Diese Veränderungen, wenn sie fortgesetzt werden können, werden Zeit erfordern. Allerdings stellen sich nun die Vereinigten Arabischen Emirate und Israel auf der einen Seite, Saudi-Arabien und der Iran auf der anderen Seite, eine neue Frage: Sollen sie sich nicht alle auf eine neue Gefahr vorbereiten: den Expansionismus der Türkei und Katars?
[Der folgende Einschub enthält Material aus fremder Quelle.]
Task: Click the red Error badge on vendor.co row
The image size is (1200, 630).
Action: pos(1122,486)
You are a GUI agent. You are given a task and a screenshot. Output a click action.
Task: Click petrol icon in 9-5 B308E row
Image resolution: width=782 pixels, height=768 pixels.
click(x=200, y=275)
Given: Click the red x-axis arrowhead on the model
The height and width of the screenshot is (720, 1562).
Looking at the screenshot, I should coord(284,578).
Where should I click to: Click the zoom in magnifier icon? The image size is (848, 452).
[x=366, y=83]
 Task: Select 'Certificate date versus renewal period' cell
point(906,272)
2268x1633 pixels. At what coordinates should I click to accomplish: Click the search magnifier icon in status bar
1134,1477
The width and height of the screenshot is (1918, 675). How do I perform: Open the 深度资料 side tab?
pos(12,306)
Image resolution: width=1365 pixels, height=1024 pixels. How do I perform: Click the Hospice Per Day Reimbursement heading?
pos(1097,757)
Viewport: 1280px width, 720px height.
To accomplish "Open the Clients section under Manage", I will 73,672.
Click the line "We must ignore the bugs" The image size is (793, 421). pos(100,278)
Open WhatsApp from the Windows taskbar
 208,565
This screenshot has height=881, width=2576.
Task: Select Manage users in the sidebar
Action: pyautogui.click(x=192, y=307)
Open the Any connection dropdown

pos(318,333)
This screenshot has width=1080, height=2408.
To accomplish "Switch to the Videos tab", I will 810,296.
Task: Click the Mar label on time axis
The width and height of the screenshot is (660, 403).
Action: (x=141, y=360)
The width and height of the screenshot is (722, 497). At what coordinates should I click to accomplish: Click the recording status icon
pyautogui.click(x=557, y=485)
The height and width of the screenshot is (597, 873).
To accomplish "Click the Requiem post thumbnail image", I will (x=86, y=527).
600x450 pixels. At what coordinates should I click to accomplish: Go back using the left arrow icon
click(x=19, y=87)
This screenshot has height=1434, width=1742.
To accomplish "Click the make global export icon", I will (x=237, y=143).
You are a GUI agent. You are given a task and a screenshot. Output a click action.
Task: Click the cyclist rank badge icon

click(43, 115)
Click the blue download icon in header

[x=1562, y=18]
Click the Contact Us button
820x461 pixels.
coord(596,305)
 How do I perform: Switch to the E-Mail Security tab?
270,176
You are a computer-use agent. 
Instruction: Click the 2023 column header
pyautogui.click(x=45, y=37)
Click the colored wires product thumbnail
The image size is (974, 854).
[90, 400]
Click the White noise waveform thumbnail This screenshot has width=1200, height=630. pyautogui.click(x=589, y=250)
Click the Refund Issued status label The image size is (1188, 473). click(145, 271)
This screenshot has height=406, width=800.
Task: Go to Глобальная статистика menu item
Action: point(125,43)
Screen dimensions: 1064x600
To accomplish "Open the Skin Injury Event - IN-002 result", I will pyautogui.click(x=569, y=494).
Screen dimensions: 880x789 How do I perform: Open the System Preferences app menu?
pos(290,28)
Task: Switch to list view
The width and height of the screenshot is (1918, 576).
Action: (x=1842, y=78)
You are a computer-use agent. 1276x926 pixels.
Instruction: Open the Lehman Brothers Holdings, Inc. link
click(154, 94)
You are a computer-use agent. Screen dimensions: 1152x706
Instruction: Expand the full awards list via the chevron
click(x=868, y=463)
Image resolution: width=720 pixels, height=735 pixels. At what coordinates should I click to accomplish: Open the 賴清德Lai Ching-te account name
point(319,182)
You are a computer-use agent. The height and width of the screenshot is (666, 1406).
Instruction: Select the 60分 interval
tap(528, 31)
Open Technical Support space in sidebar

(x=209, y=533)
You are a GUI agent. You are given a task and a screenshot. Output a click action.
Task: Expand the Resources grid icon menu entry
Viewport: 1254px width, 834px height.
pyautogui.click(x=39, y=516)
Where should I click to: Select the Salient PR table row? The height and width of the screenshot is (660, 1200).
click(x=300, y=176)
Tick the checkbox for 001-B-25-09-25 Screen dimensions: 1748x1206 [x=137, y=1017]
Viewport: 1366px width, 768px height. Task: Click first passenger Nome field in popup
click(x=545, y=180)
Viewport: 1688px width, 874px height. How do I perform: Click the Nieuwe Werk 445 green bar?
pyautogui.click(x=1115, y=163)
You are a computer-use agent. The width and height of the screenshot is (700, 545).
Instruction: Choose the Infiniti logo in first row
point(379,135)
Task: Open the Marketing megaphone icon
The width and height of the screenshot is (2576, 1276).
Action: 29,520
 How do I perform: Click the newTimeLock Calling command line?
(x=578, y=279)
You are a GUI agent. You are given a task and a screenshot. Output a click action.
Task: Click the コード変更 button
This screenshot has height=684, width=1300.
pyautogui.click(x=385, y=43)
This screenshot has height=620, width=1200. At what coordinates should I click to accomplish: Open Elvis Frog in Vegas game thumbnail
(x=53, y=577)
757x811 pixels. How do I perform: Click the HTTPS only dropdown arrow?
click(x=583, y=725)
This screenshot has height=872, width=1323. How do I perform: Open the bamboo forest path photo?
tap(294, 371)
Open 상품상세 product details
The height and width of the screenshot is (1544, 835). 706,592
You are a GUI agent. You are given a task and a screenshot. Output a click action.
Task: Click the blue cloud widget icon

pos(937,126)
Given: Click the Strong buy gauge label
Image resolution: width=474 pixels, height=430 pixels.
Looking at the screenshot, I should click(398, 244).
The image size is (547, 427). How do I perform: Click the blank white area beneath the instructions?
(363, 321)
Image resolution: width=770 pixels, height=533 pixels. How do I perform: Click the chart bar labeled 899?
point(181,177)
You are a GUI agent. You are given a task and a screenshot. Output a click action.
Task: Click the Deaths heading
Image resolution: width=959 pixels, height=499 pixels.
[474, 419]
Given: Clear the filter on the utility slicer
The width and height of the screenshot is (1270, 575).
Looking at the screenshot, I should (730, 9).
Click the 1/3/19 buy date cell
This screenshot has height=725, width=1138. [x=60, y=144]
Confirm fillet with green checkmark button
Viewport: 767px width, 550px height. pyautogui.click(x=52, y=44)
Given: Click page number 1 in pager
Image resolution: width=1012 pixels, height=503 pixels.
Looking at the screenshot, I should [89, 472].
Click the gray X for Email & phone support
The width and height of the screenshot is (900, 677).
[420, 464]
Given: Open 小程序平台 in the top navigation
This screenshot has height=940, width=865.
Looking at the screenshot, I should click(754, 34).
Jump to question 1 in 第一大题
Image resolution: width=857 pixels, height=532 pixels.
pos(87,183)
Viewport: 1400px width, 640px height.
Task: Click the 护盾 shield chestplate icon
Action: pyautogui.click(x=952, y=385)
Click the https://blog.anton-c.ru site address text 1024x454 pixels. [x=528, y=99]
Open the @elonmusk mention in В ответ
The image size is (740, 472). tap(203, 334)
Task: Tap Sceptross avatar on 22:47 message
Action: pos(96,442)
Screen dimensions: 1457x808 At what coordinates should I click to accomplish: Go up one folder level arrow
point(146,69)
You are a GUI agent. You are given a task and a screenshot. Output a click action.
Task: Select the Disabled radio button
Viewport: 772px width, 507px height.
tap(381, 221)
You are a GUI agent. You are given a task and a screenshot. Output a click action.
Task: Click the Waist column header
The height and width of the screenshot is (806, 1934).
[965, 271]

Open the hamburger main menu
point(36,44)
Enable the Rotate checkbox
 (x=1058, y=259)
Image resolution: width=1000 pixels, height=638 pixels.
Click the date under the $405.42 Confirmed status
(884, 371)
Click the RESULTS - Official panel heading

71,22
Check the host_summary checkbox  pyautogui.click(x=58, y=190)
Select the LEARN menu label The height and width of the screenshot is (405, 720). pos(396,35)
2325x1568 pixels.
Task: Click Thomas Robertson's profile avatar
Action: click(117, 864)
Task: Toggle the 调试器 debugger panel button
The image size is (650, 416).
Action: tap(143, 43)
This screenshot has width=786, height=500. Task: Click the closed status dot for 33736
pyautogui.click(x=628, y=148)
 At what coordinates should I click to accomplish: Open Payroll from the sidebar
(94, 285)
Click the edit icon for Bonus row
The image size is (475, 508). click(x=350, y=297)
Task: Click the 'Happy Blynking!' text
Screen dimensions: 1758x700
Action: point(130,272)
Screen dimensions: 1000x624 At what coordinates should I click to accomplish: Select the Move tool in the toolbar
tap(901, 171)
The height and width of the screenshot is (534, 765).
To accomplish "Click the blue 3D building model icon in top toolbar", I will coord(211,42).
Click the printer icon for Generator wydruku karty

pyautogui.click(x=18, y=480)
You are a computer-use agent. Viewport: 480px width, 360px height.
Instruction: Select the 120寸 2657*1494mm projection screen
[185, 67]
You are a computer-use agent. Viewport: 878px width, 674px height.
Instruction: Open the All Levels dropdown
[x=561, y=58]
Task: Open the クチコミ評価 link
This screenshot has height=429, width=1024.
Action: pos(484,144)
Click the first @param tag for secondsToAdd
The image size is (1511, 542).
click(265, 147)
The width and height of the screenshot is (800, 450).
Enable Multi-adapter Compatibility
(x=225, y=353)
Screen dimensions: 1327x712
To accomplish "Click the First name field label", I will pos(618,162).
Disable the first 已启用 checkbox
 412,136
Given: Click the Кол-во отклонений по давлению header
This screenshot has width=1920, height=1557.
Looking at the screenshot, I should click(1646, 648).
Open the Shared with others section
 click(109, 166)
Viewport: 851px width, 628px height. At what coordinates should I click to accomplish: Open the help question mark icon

Aus diesem Grund haben die Vereinigten Arabischen Emirate und Israel ein Bündnis mit Griechenland und Zypern geschlossen, während Saudi-Arabien und der Iran geheime Gespräche begonnen haben. Ägypten (Vertreter der Arabischen Liga, der einige dieser Länder angehören) und Frankreich (Vertreter der Europäischen Union, deren Mitglieder oder Partner die anderen Teilnehmerländer sind) wurden an einem Vorbereitungstreffen, dem Forum Philia in Athen, beteiligt. Diese vollständige und brutale Umkehrung der Allianzen erfolgt so diskret wie möglich. Aber sie passiert.

Das wichtigste Ereignis ist die Militärische Allianz zwischen Griechenland und Israel auf der einen Seite, der Vereinigten Arabischen Emirate und Saudi-Arabien andererseits. Alle Abkommen sind nicht bekannt, aber man weiss, dass die israelischen Verteidigungskräfte [IDF oder Tsahal] die griechische Militärluftfahrt für 1,65 Milliarden Dollar trainieren werden, während Griechenland Patriot-Raketen nach Saudi-Arabien schicken wird und die Emirate möglicherweise einige ihrer Kampfflugzeuge an Griechenland abtreten könnten.

Die Beziehungen zwischen Israel und den Emiraten wurden formalisiert, seit eine angeblich israelische "Vertretung" bei einem Büro der Vereinten Nationen in Abu Dhabi eröffnet wurde, die inoffiziell als Botschaft fungierte, während die zwischen Israel und Saudi-Arabien aus ihren geheimen Verhandlungen in den Jahren 2014-15 stammen.

Die Verhandlungen zwischen Saudi-Arabien und dem Iran zeigen einmal mehr, dass die sunnitische/schiitische Opposition vollkommen künstlich ist. Erinnern wir uns daran, dass 1992, weit davon entfernt, sich selbst zu hassen, die beiden Länder gemeinsam unter US-Kommando kämpften, um das muslimische Bosnien-Herzegowina gegen das orthodoxe Serbien zu unterstützen.